• Estratto del documento
++++++++

LUGANO – L’accattonaggio torna al centro del dibattito. In un post sui social, il consigliere nazionale e presidente cantonale UDC Piero Marchesi denuncia un peggioramento nelle vie centrali della città. «Tre accattoni in 250 metri, tra via Pretorio e Piazza Riforma», scrive, spiegando di aver segnalato il caso alla polizia. «Due ore dopo, le stesse persone erano ancora lì, solo spostate di qualche metro».
Per Marchesi la tolleranza rischia di avere effetti a catena: «Il Ticino è un Cantone turistico: ordine, decoro e sicurezza non sono dettagli. Se si tollera l’accattonaggio, il passo verso degradato e borseggi è breve». E ancora: «L’accattonaggio non deve essere accettato: queste persone vanno identificate e allontanate immediatamente». Fino all’appello finale: «NON DIVENTIAMO COME GLI ALTRI PAESI!».
Negli ultimi mesi segnalazioni analoghe sono arrivate anche da Bellinzona e da altre località. La Polizia comunale di Lugano ha più volte confermato un aumento dei casi trattati. Oggi le autorità possono identificare e intimare l’allontanamento, ma manca una multa disciplinare immediata.

++++++++

• Dati di partenza
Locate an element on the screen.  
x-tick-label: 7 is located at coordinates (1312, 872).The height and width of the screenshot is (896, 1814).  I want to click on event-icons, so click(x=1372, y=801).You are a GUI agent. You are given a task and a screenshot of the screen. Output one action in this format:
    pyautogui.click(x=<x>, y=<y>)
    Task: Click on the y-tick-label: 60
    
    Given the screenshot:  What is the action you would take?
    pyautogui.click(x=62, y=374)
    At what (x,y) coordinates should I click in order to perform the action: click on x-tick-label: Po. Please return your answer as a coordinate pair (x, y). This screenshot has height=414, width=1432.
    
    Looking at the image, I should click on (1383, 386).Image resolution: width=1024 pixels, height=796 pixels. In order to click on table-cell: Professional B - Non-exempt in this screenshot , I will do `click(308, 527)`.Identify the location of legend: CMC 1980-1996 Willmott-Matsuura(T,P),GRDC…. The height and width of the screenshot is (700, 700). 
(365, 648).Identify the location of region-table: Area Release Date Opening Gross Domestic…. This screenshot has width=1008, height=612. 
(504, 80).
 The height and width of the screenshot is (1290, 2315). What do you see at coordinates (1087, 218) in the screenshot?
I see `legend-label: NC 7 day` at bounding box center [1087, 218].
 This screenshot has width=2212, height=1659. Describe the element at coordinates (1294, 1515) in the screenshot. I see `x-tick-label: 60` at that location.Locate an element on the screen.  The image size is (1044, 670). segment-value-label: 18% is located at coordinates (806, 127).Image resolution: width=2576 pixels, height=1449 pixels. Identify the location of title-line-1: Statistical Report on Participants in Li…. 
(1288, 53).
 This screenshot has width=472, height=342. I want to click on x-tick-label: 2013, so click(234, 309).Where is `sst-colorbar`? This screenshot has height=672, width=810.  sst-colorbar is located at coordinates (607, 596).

++++++++

• Compito 1
Trascrivi senza modifiche il passo dell'articolo sull'accattonaggio a Lugano compreso tra «Negli ultimi mesi» e «multa disciplinare immediata.», estremi inclusi.
• Compito 2
Secondo l'articolo sull'accattonaggio a Lugano, che cosa manca oggi alle autorità, che possono già identificare e intimare l'allontanamento?

• Spazio risposta 1
Negli ultimi mesi segnalazioni analoghe sono arrivate anche da Bellinzona e da altre località. La Polizia comunale di Lugano ha più volte confermato un aumento dei casi trattati. Oggi le autorità possono identificare e intimare l’allontanamento, ma manca una multa disciplinare immediata.

• Spazio risposta 2
Manca una multa disciplinare immediata.